Xref: utzoo comp.unix.wizards:15223 comp.bugs.sys5:821
Path: utzoo!utgpu!jarvis.csri.toronto.edu!mailrus!ukma!rutgers!att!chinet!les
From: les@chinet.chi.il.us (Leslie Mikesell)
Newsgroups: comp.unix.wizards,comp.bugs.sys5
Subject: Re: setuid (euid) after setuid (uid) on System 5
Message-ID: <8033@chinet.chi.il.us>
Date: 25 Mar 89 21:08:58 GMT
References: <123@cat.Fulcrum.BT.CO.UK> <280@cbnewsc.ATT.COM> <1196@auspex.UUCP> <13416@steinmetz.ge.com>
Reply-To: les@chinet.chi.il.us (Leslie Mikesell)
Followup-To: comp.unix.wizards
Organization: Chinet - Public Access Unix
Lines: 20

In article <13416@steinmetz.ge.com> davidsen@crdos1.UUCP (bill davidsen) writes:
>
>  The setuid behavior gets to be a real pain in the case where a program
>is running setuid (not root) and needs to run another program to perform
>some task.

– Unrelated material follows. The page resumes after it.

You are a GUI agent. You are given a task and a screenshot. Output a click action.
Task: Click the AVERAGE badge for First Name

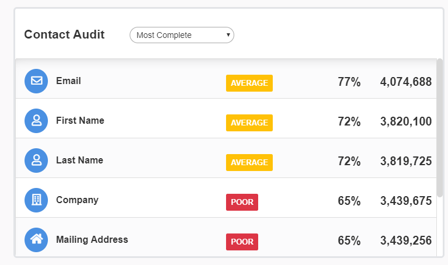coord(249,123)
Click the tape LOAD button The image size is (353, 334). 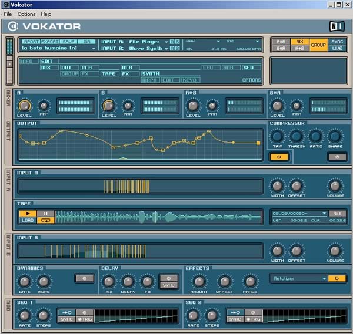pyautogui.click(x=27, y=221)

The execed program runs with its uid and euid set to the uid
>rather than the euid, and there's no reasonable way to change this, such
>as setuid(geteuid()) in BSD.

I've had similar problems trying to bundle files with cpio and using
uux to restore them at other sites.  The problem is that cpio runs
/bin/mkdir (even under SysVr3 where it doesn't have to) to create
any needed directories, and /bin/mkdir decides that the owner should
be the real uid.  The real uid of uux is likely to be anyone who
recently sent mail, so the next time something is delivered to that
directory, uux (same euid, different real uid) can't write there.
The only way I can make this work without putting setuid programs
on other people's machines is to make sure all the directories are
writable by everyone before cpio'ing them.

Les Mikesell